Thread: Postgresql Split Brain: Which one is latest

Postgresql Split Brain: Which one is latest

From
Vikas Sharma
Date:
Hi,

We have postgresql 9.5 with streaming replication(Master-slave) and automatic failover. Due to network glitch we are in master-master situation for quite some time. Please, could you advise best way to confirm which node is latest in terms of updates to the postgres databases.

Regards
Vikas Sharma

Re: Postgresql Split Brain: Which one is latest

From
Achilleas Mantzios
Date:
On 10/04/2018 16:50, Vikas Sharma wrote:
> Hi,
>
> We have postgresql 9.5 with streaming replication(Master-slave) and automatic failover. Due to network glitch we are
inmaster-master situation for quite some time. Please, could you advise best way 
 
> to confirm which node is latest in terms of updates to the postgres databases.
The one with the latest timeline.
>
> Regards
> Vikas Sharma


-- 
Achilleas Mantzios
IT DEV Lead
IT DEPT
Dynacom Tankers Mgmt



Re: Postgresql Split Brain: Which one is latest

From
Adrian Klaver
Date:
On 04/10/2018 06:50 AM, Vikas Sharma wrote:
> Hi,
> 
> We have postgresql 9.5 with streaming replication(Master-slave) and 
> automatic failover. Due to network glitch we are in master-master 
> situation for quite some time. Please, could you advise best way to 
> confirm which node is latest in terms of updates to the postgres databases.

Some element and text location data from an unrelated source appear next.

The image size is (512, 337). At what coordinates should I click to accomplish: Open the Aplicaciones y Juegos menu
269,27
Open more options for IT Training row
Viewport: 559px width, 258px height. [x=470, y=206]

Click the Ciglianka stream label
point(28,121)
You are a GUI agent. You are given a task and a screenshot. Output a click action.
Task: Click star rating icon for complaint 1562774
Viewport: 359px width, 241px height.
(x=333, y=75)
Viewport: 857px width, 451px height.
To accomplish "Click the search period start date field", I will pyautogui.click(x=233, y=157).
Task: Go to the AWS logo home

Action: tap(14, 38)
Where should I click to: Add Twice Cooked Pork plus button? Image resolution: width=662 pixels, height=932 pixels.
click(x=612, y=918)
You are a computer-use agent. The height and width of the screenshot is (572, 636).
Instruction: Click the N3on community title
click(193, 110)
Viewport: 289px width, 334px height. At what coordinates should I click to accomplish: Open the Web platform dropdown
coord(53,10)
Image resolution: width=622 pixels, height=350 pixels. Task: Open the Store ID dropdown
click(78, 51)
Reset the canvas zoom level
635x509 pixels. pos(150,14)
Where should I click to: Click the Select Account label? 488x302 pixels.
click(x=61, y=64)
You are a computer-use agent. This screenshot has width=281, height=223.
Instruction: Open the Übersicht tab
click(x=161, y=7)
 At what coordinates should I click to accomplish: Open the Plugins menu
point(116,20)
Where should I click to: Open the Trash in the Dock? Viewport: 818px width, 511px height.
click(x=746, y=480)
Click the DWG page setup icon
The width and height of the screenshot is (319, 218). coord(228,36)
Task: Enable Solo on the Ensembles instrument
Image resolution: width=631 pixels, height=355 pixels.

It might help to know how the two masters received data when they where 
operating independently.

> 
> Regards
> Vikas Sharma


-- 
Adrian Klaver
adrian.klaver@aklaver.com


Re: Postgresql Split Brain: Which one is latest

From
Vikas Sharma
Date:
Hi Adrian,

This can be a good example: Application server e.g. tomcat having two entries to connect to databases, one for master and 2nd for Slave (ideally used when slave becomes master). If application is not able to connect to first, it will try to connect to 2nd.

Regards
Vikas

On 10 April 2018 at 15:26, Adrian Klaver <adrian.klaver@aklaver.com> wrote:
On 04/10/2018 06:50 AM, Vikas Sharma wrote:
Hi,

We have postgresql 9.5 with streaming replication(Master-slave) and automatic failover. Due to network glitch we are in master-master situation for quite some time. Please, could you advise best way to confirm which node is latest in terms of updates to the postgres databases.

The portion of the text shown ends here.